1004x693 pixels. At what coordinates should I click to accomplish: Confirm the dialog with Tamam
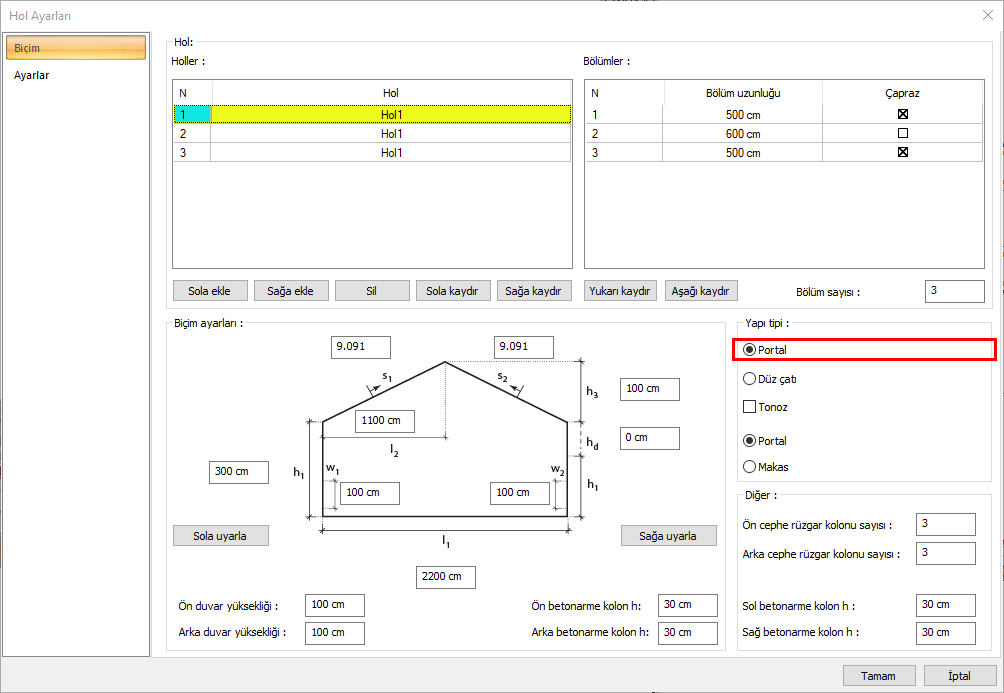(878, 676)
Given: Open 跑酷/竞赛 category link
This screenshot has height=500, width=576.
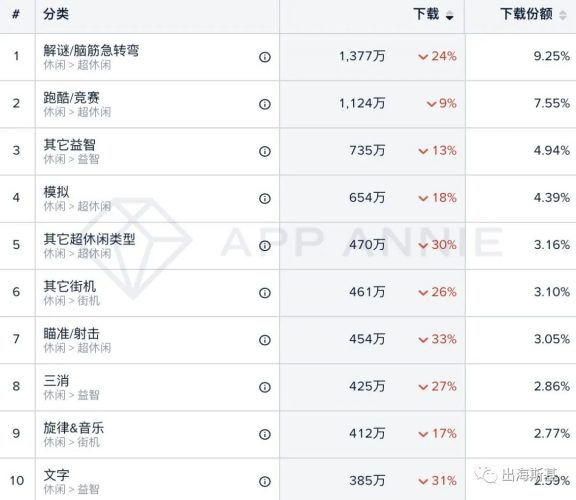Looking at the screenshot, I should pos(72,97).

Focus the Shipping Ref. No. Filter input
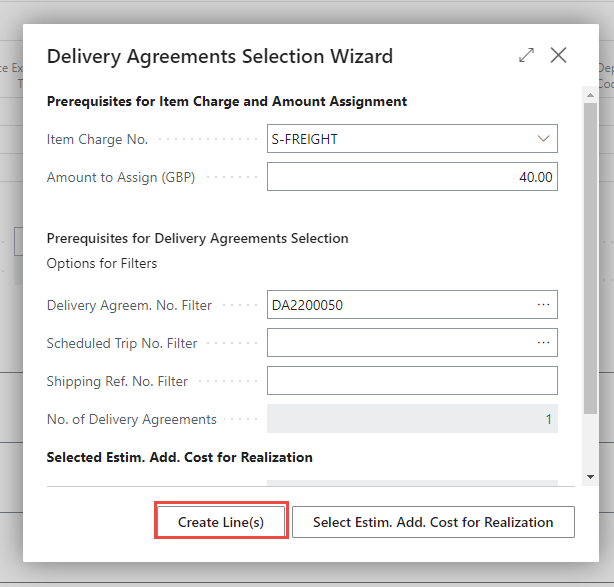coord(412,381)
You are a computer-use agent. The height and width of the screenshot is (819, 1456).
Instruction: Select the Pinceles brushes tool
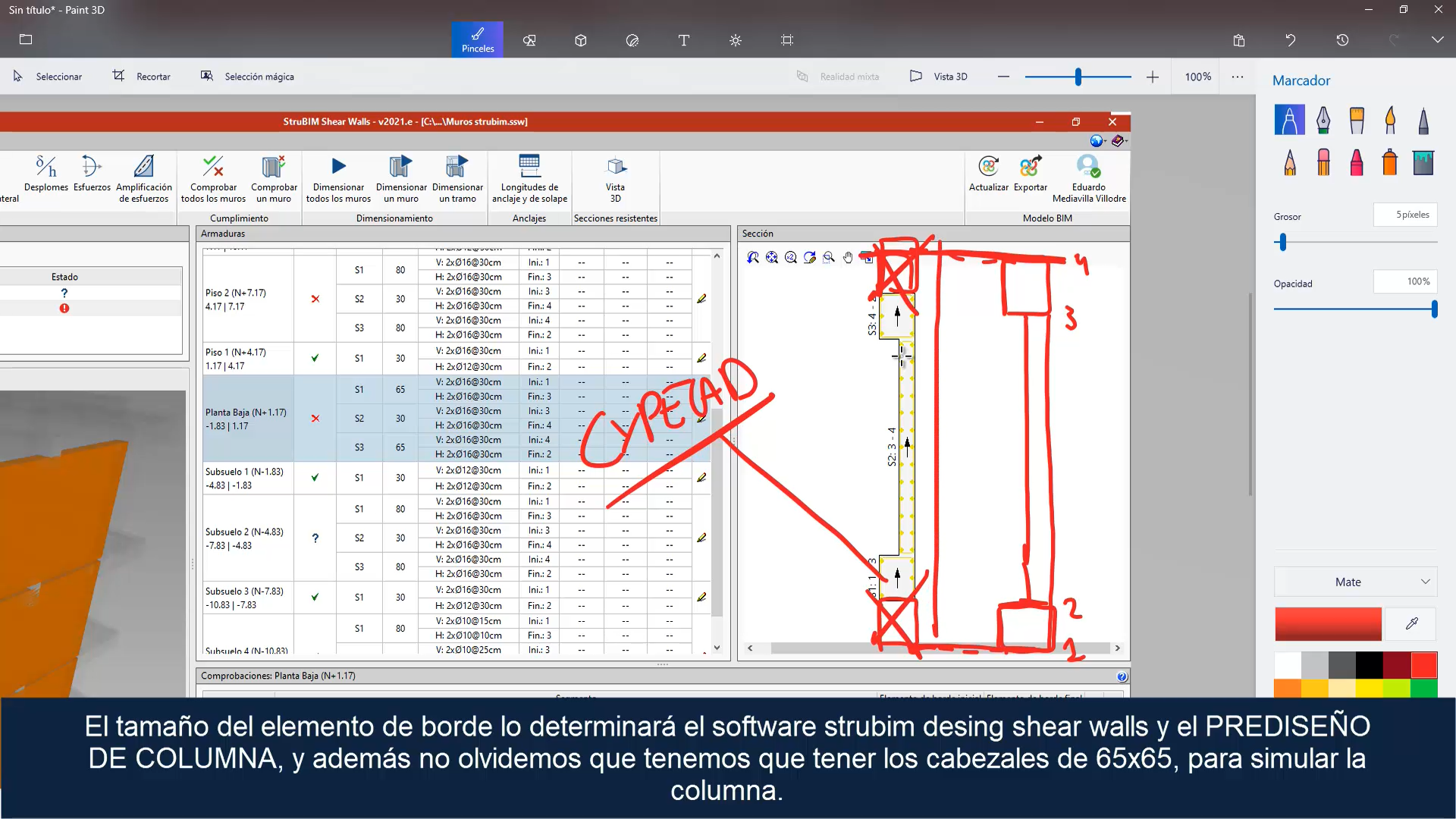pos(478,39)
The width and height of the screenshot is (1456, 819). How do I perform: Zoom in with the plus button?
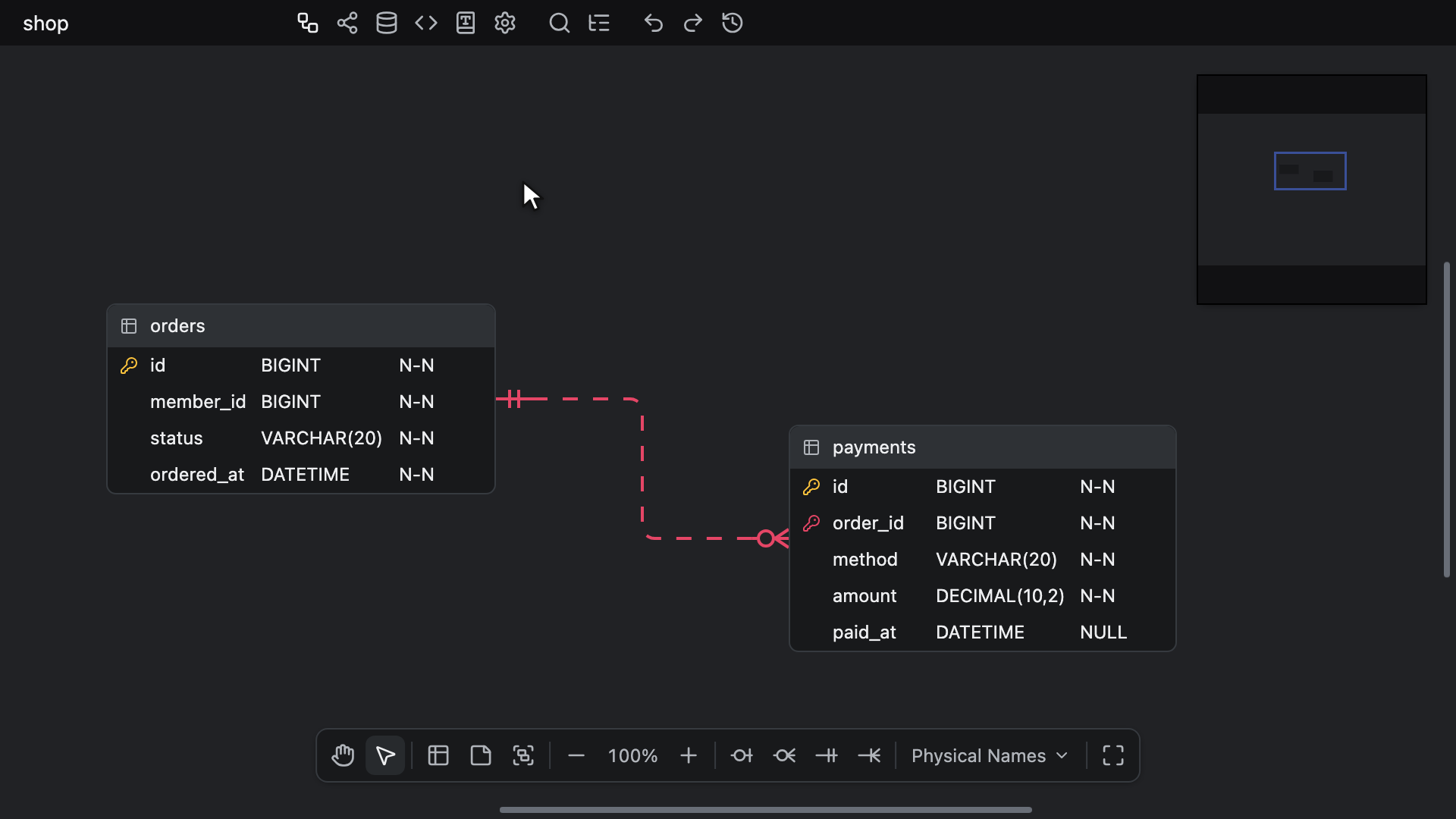coord(689,755)

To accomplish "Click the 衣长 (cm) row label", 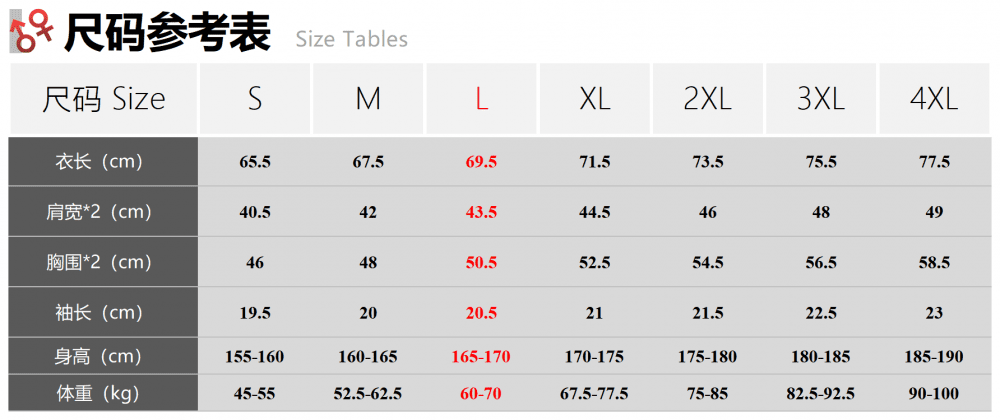I will click(104, 162).
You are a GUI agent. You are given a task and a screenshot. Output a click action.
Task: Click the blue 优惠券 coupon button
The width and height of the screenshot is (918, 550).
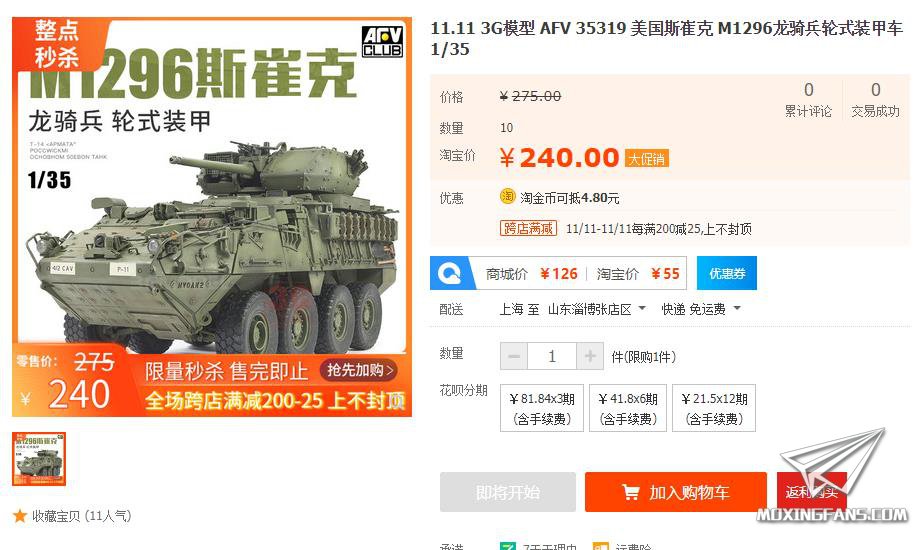[727, 274]
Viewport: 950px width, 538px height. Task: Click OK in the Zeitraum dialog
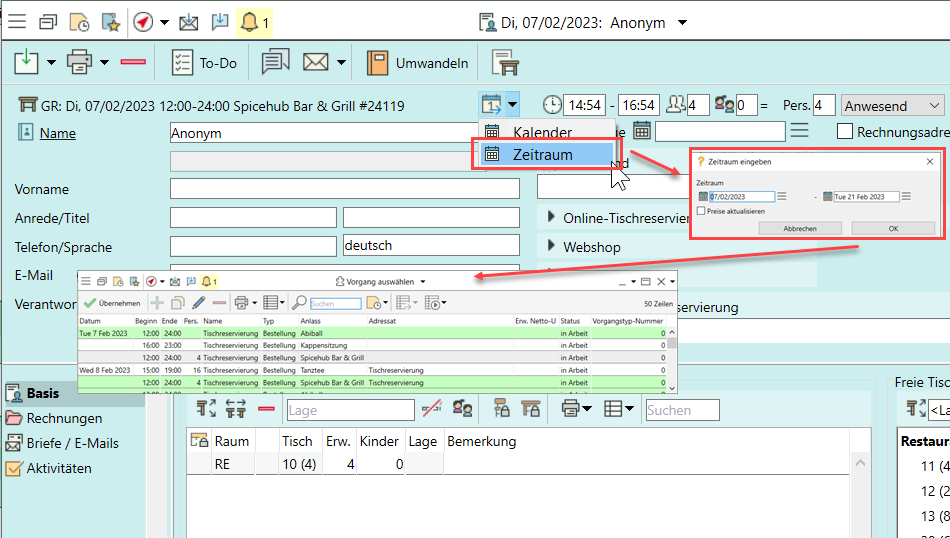(893, 228)
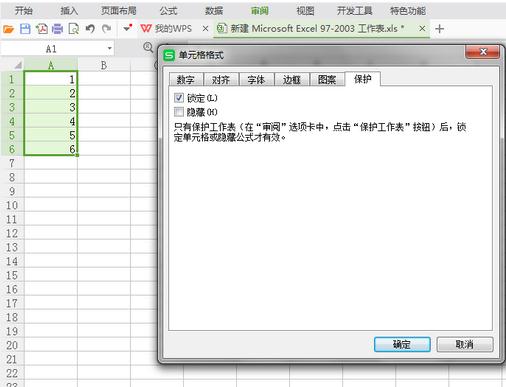Open file using the folder icon
The image size is (506, 387).
point(9,29)
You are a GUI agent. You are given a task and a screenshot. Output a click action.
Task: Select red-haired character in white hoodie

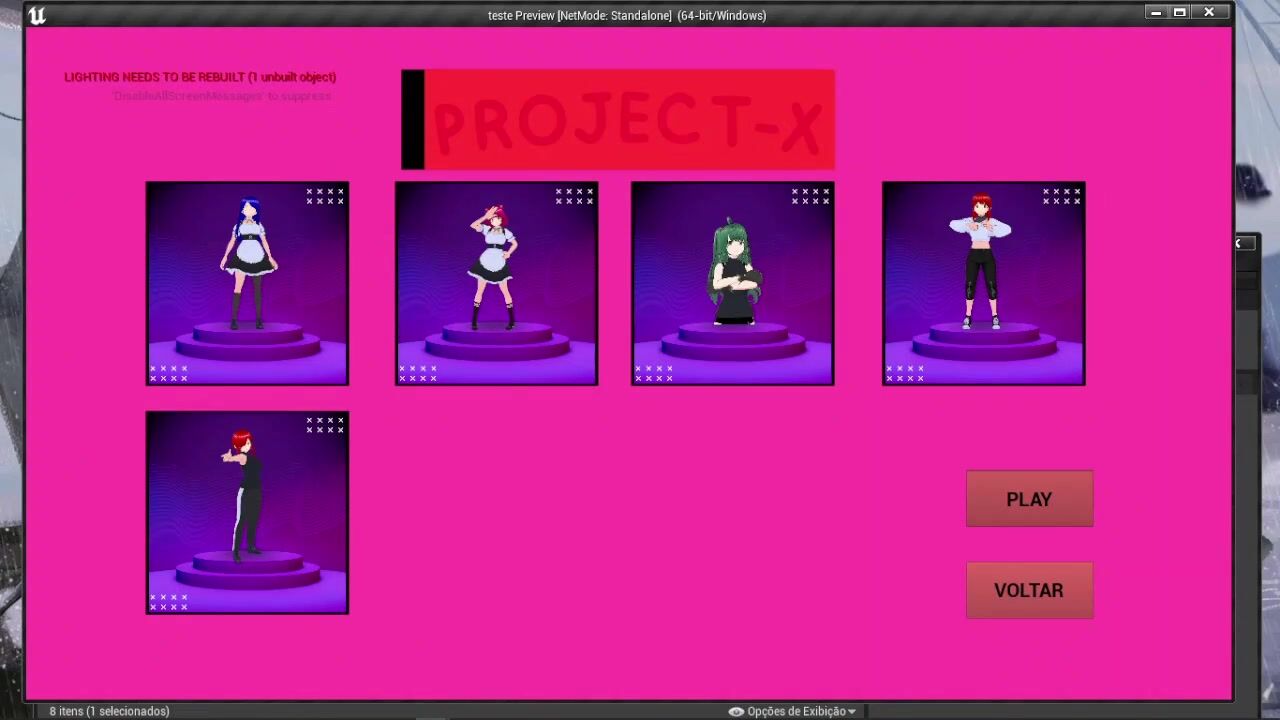pos(983,283)
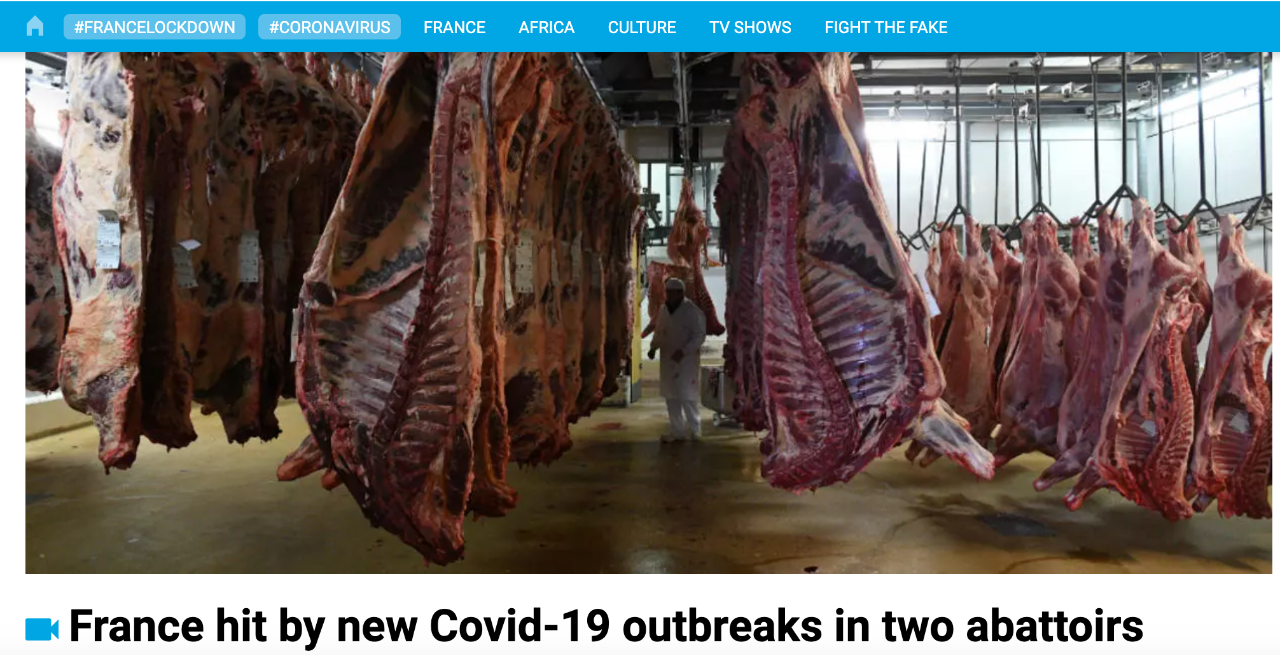Click the worker in white coat in photo
Image resolution: width=1280 pixels, height=655 pixels.
point(679,360)
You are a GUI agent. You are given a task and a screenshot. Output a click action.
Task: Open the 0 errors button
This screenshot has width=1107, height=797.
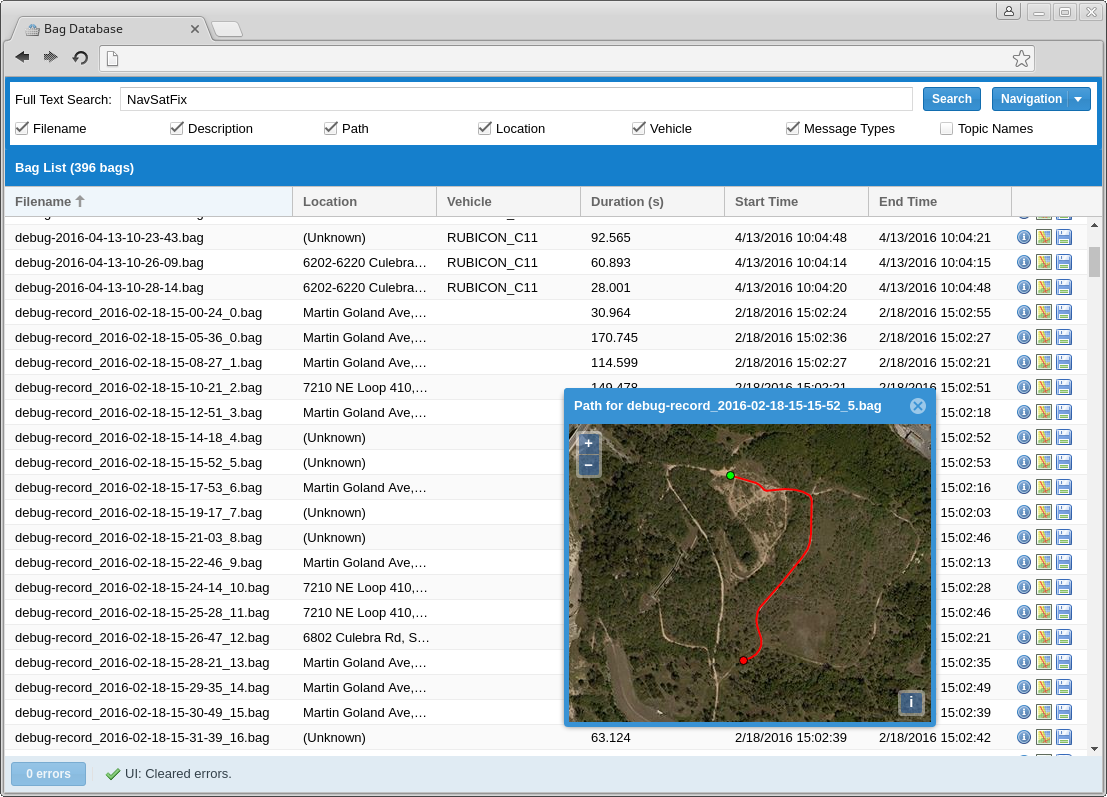(x=48, y=774)
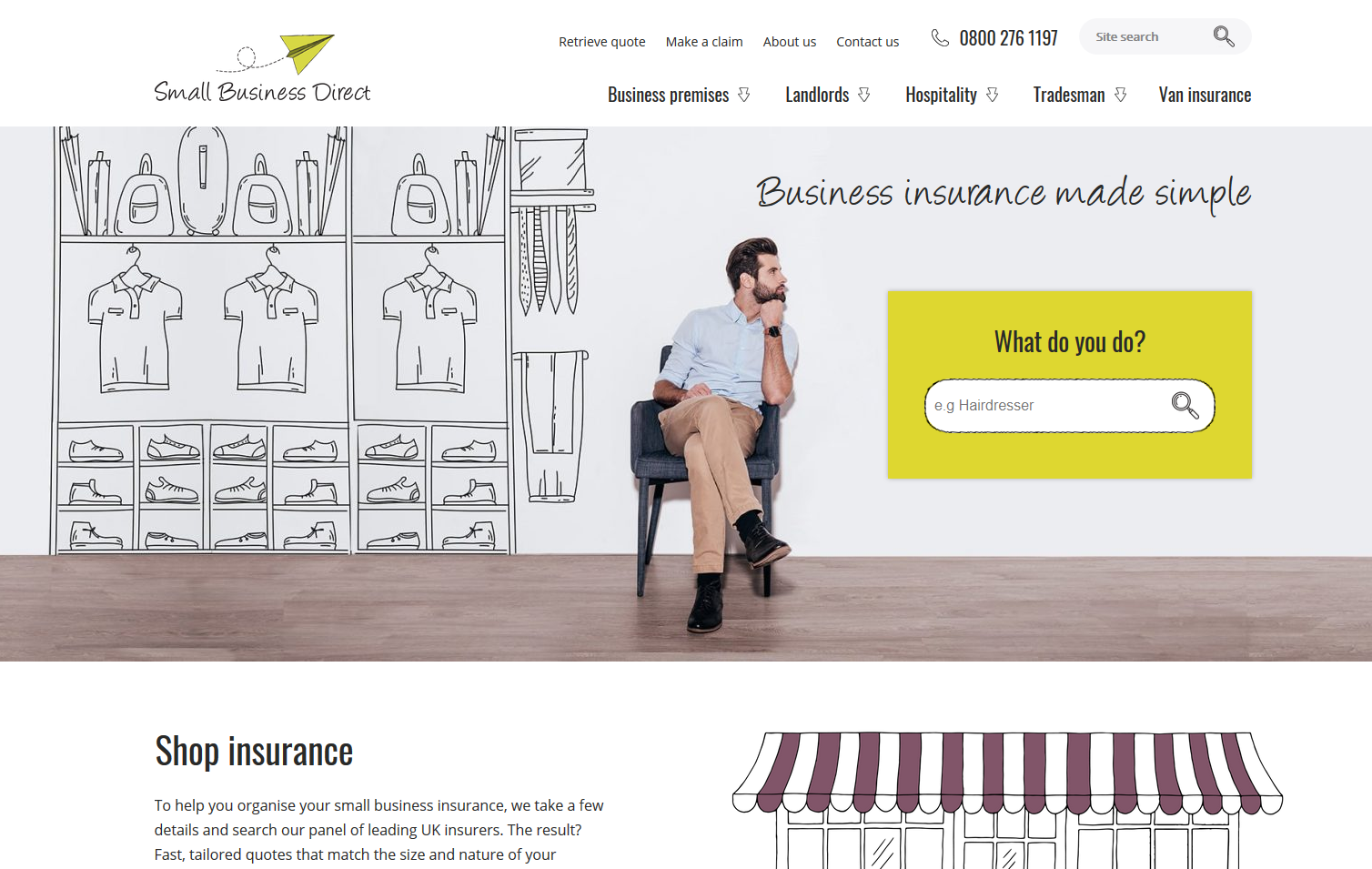Call the 0800 276 1197 phone number

click(x=1008, y=38)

——

### THE EXERCISE
Collect every line in the rows above that contains the word "pixels". Case counts.

### THE ANSWER
1004x693 pixels. At what coordinates should I click to accomplish: Confirm the dialog with Tamam
Image resolution: width=1280 pixels, height=655 pixels.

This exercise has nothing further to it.